Robert Carsen, regista di questa produzione nata a Strasburgo nel 2016, amplifica le contraddizioni che sono insite nell’opera e trova motivazioni e scenari alternativi – questo è il teatro di regia – per spiegare i conflitti privati e pubblici che dilaniano la vita dei protagonisti. Condizioni di incompatibilità che sono ricorrenti nella drammaturgia verdiana, non sto neanche a fare esempi.
Carsen lavora per sottrazione e immerge i protagonisti in un incubo cupo in cui tutto è nero, buio, quasi impermeabile alla luce in senso metaforico. Gli spazi sono claustrofobici, limitati da geometrie e simmetrie che ne accrescono il potere ansiogeno e riducono Carlo – novello Amleto – quasi alla stregua di un uccellino che sbatte sulle pareti di una gabbia.
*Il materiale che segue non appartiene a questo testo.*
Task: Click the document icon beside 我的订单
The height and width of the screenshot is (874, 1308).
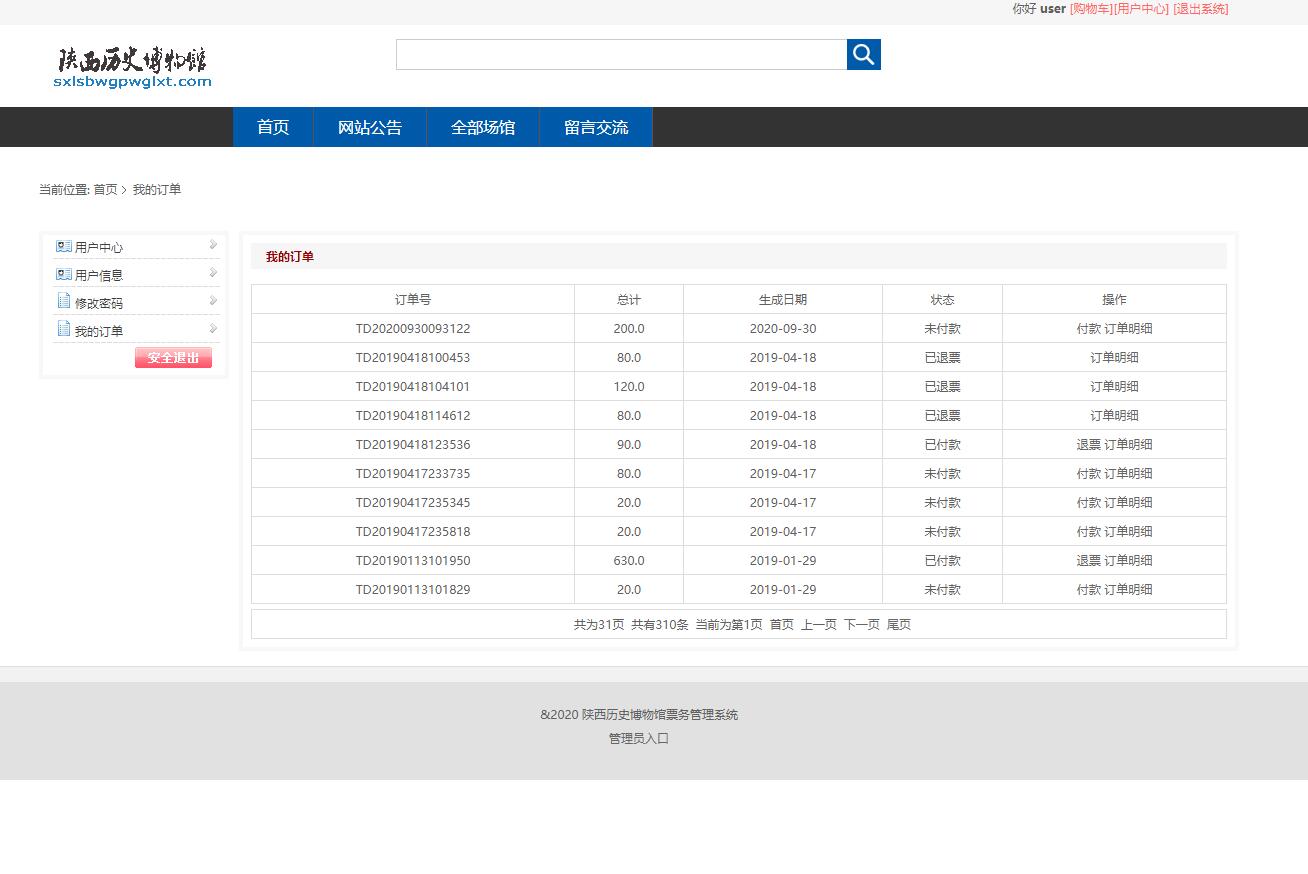Action: 64,330
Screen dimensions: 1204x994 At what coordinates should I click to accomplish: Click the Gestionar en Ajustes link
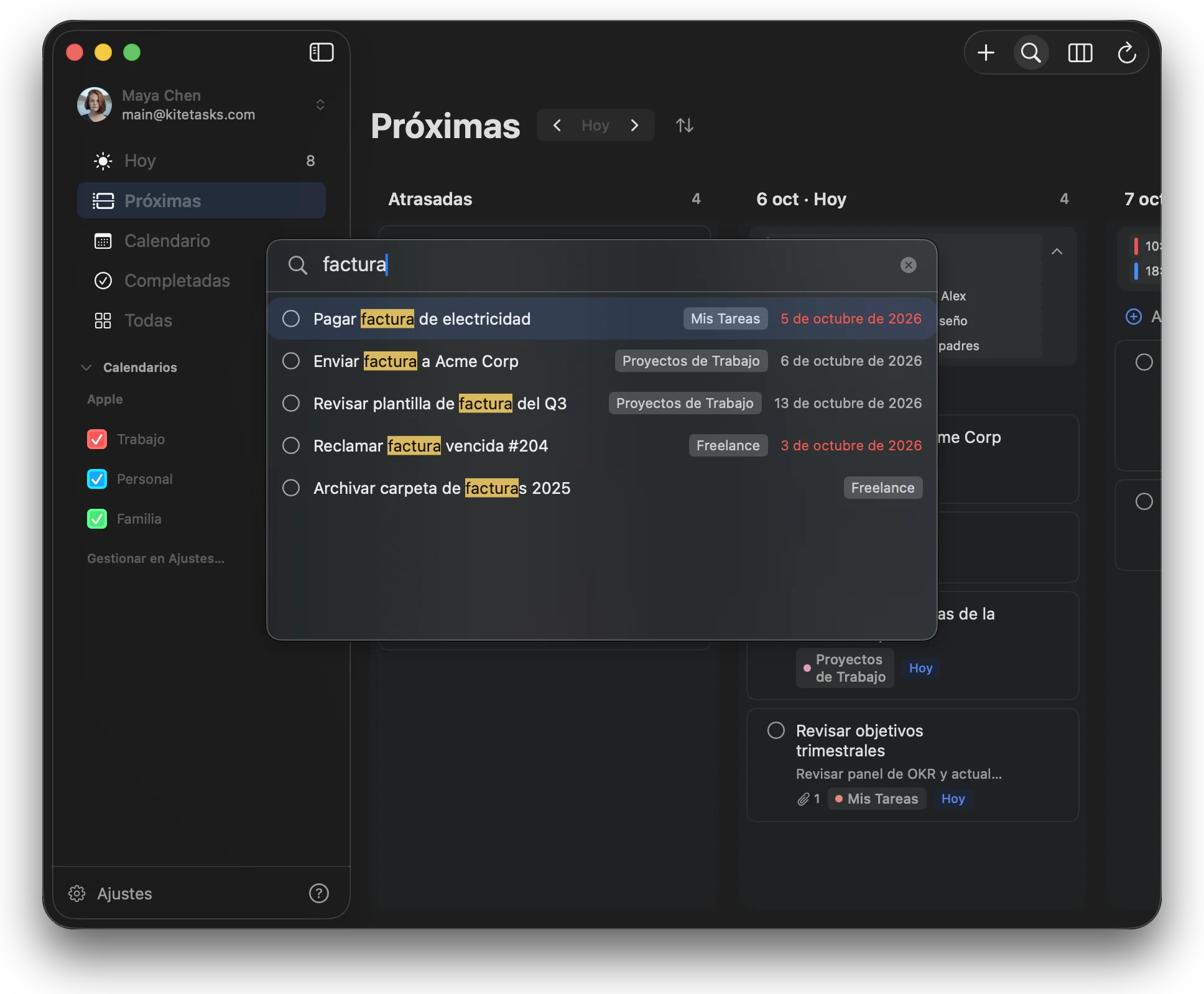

Le luci radenti, violente, conferiscono all’allestimento una straordinaria complessità tridimensionale.
I costumi, ispirati all’iconografia ecclesiastica, sono senza tempo e solo qualche accessorio – la corona, il mantello di Filippo II – ci ricorda che la trama si svolge all’ombra di una corte regale. La Chiesa diventa una metafora del Potere e ne assume i connotati più tragici, che rimandano a episodi funesti e purtroppo di tragica attualità: roghi di libri, esecuzioni sommarie, annientamento del dissenso a qualsiasi costo.
Nulla è come appare. E proprio la considerazione che niente è come sembra contiene, in nuce, lo snodo creativo della visione del regista. 
Rodrigo, il leale marchese di Posa è in realtà un manipolatore che in accordo con l’Inquisitore trama per salire al Potere.
È una scelta forte, straniante e anche un po’ incongrua: ha fatto e farà discutere. Per certo l’allestimento è curatissimo, prezioso nel suo minimalismo e realizzato in modo eccellente dal lato scenotecnico.
Myung-Whun Chung, alla testa di una splendida Orchestra della Fenice che ha dato il meglio in tutte le sezioni, ha il grande merito di scegliere una via interpretativa coerente con la regia. Perciò i contrasti dinamici sono marcati, le agogiche stringenti e assolutamente congrue con la scelta di dare continuità alla narrazione teatrale che prevede un solo intervallo dopo la scena dell’autodafé. 
Formidabile la prestazione del Coro che, nella mia non proprio esigua esperienza, è una delle poche compagini capaci di mantenere compattezza anche quando deve cantare piano o pianissimo.
Omogenea è l’aggettivo più adatto per definire l’importante compagnia di canto, che prevede ben sei prime parti, tutte impegnate in arie solistiche o duetti famosi quando non celeberrimi e perciò facilmente esposti a confronti anche ingenerosi.
Alex Esposito ha tratteggiato un Filippo II ruvido e violento, appena screziato da una sottile malinconia espressa nel famoso monologo Ella giammai m’amò.
Piero Pretti si è ben disimpegnato nei panni del tormentato Don Carlo, dimostrando che la parte gli calza bene dal lato vocale. Forse un fraseggio più incisivo avrebbe dato un ulteriore valore aggiunto a una prova più che positiva.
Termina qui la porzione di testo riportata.